For the foregoing reasons, we will affirm the judgment of conviction but will vacate the district court’s sentence and remand for further proceedings consistent with this opinion. 
      
      . In addition to his challenge to the sentence in the brief filed by counsel, Logar, in his pro se brief, claims prosecutorial and judicial misconduct, ineffective assistance of counsel, and insufficiency of the evidence.
     
      
      . The energy savings system was represented to be a unique solar powered micro-processor which when installed at commercial and user sites would monitor and control energy usage and provide energy savings for the commercial end user.
     
      
      . For example, the two models offered to taxpayers were represented to have a fair market value of $50,000 and $80,000, but were purchased by AES from Soltech for $2,600 and $3,500 respectively, which exceeded the prices of $1,500 and $2,000 Soltech itself actually paid to the manufacturers of the equipment.
     
      
      . These two sections were recodified, effective November 1, 1987, at 18 U.S.C. §§ 3663-3664 respectively.

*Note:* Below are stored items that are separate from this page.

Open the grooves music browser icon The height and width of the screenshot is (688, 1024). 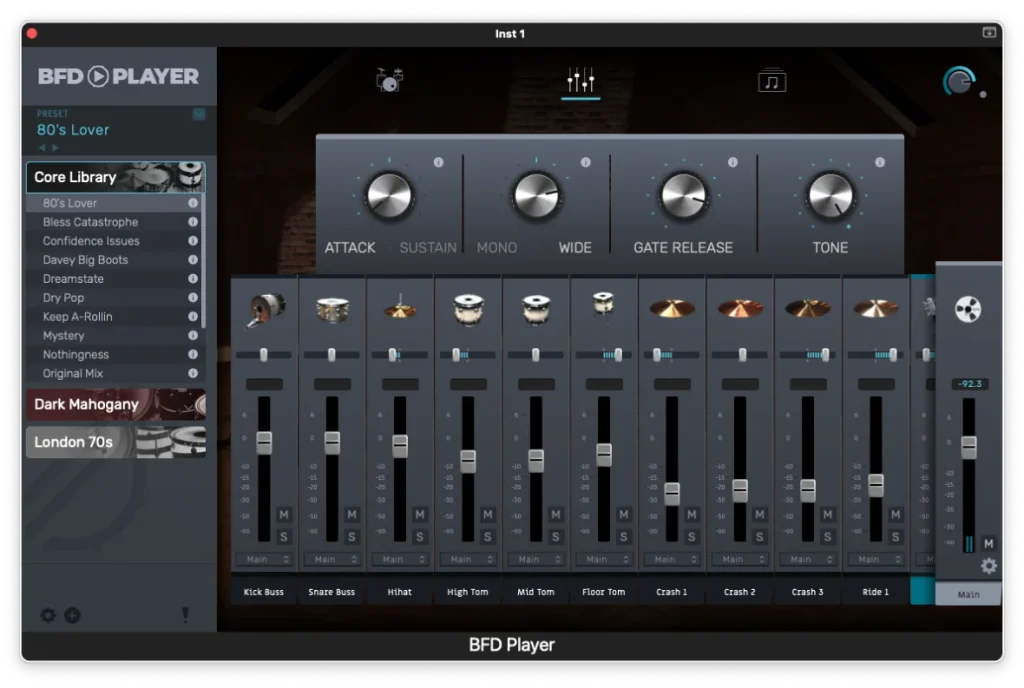coord(771,81)
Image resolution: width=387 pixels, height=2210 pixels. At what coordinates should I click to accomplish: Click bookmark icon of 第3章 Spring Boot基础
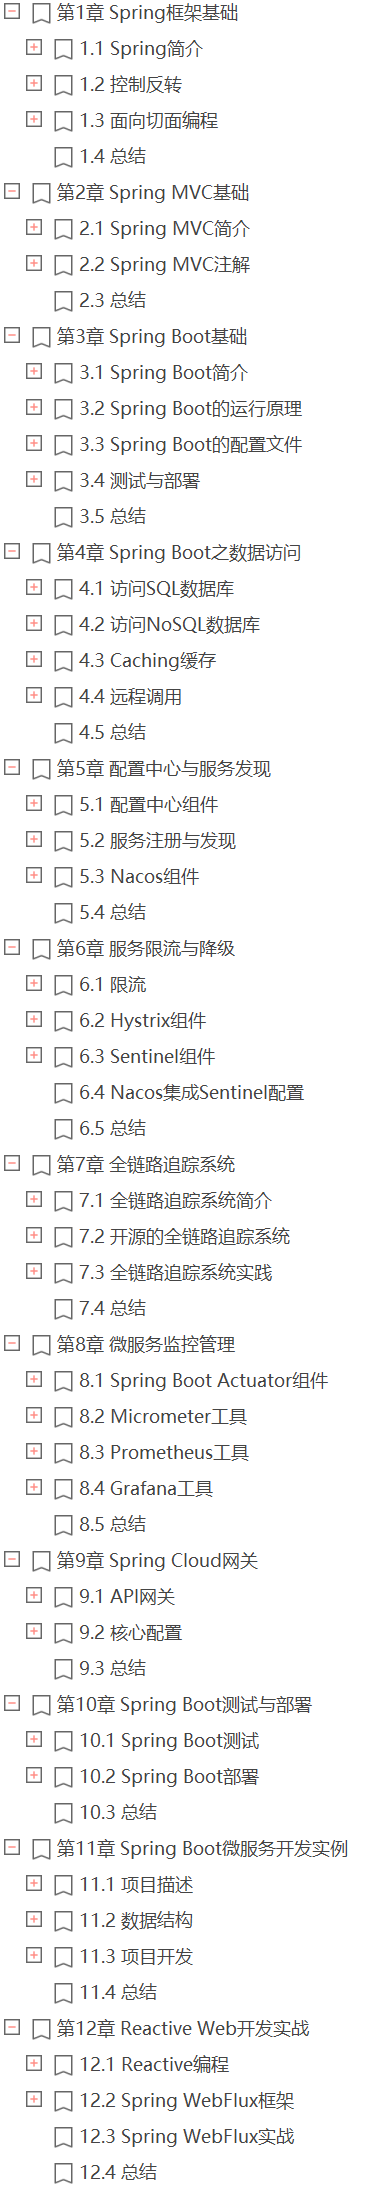pyautogui.click(x=41, y=337)
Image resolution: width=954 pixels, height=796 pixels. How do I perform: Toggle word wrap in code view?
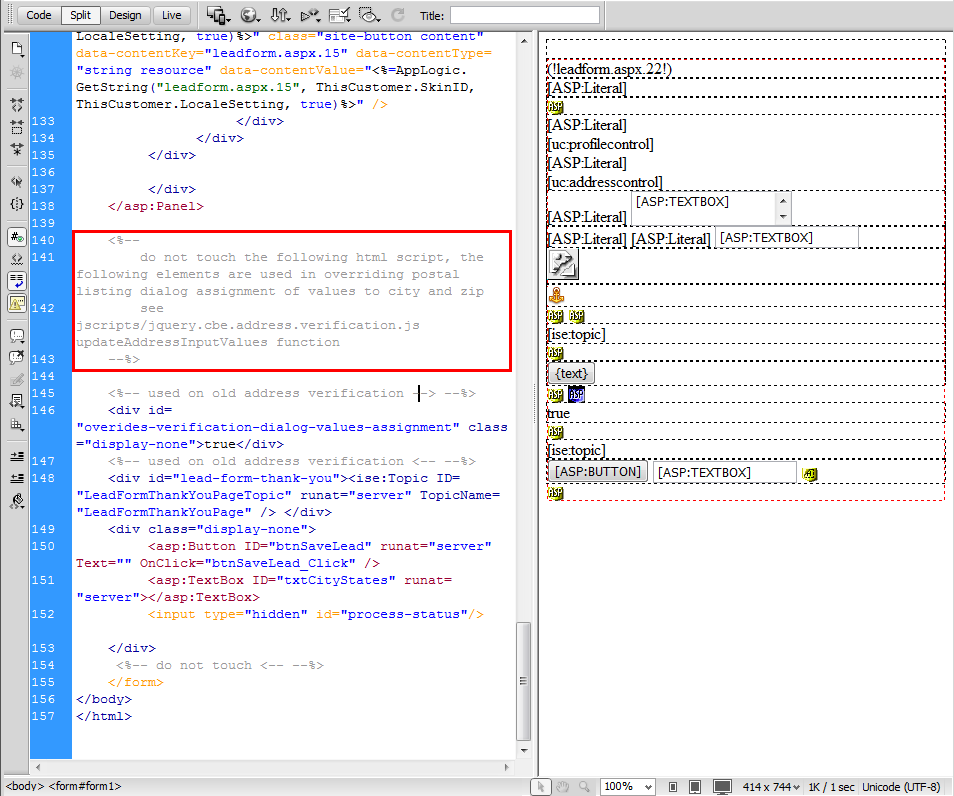click(17, 281)
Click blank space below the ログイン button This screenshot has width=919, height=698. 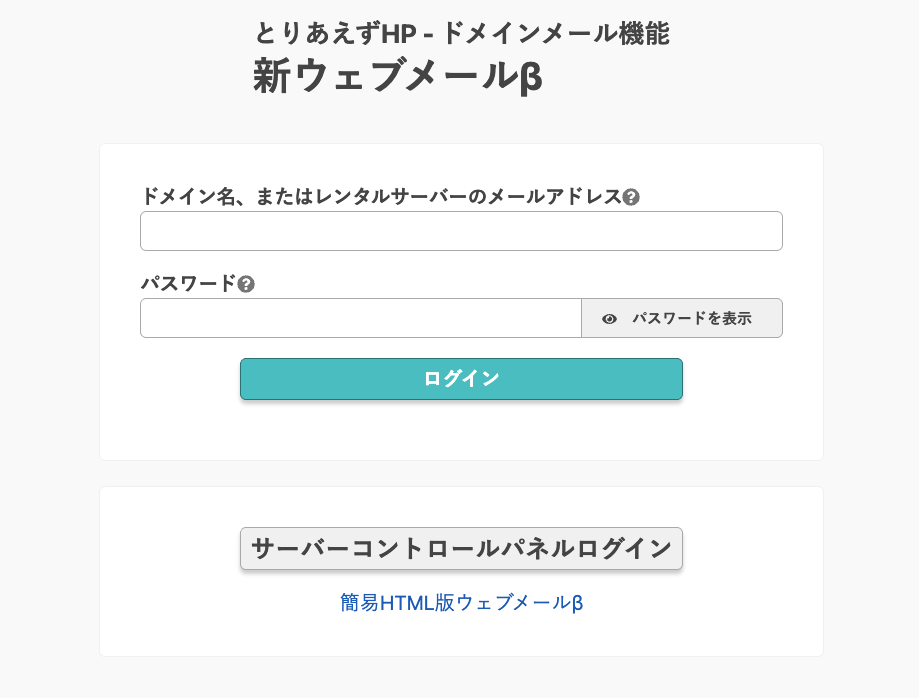pos(461,430)
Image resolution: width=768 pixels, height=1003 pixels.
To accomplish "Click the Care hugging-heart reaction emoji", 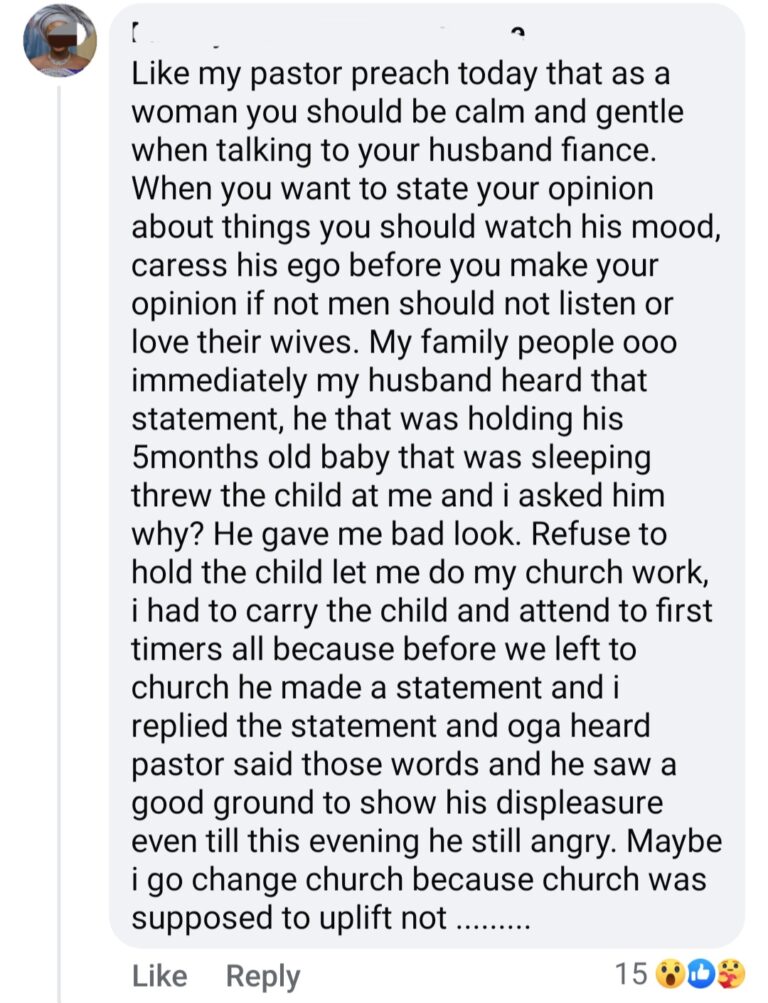I will [x=730, y=973].

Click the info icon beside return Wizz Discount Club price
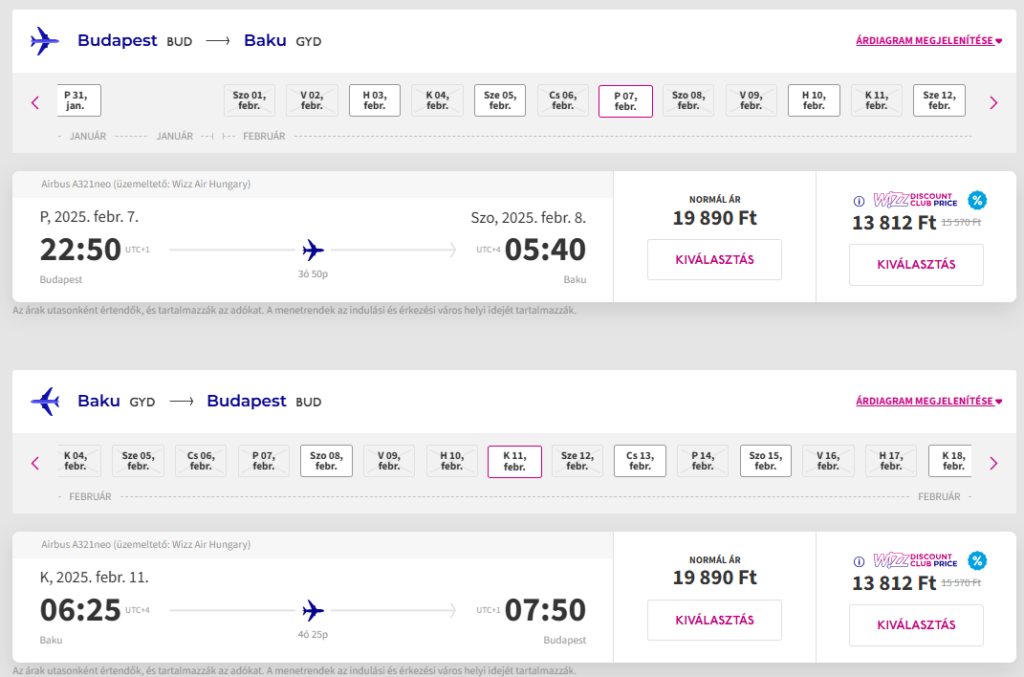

See Sentencing Reform Act of 1984, Pub.L. No. 98-473, 98 Stat. 1987, 2010; Hughey v. United States, 495 U.S. 411, 413 n. 1, 110 S.Ct. 1979, 1981 n. 1, 109 L.Ed.2d 408 (1990).
     
      
      . While the government stated at sentencing that it did not "see the defendant has any financial wherewithal to make restitution,” the district court stated that it was ordering restitution "just ... for the record.” App. at 28.
     
      
      . Under section 3579(g) (recodified at 18 U.S.C. § 3663(g)), when deciding whether to revoke a defendant’s probation or parole because of failure to pay restitution, a district court
      shall consider the defendant’s employment status, earning ability, financial resources, the willfulness of the defendant’s failure to pay, and any other special circumstances that may have a bearing on the" defendant’s ability to pay.
      18 U.S.C. § 3579(g) (1982).
     
      
      . See also Note, Victim Restitution in the Criminal Process: A Procedural Analysis, 97 Harv. L.Rev. 931, 940 (1984) (“Most courts, recognizing that the frustration of a defendant who is ordered to pay an amount exceeding his financial resources may adversely affect his prospects for rehabilitation, gear the amount of restitution to the offender’s ability to pay.’’).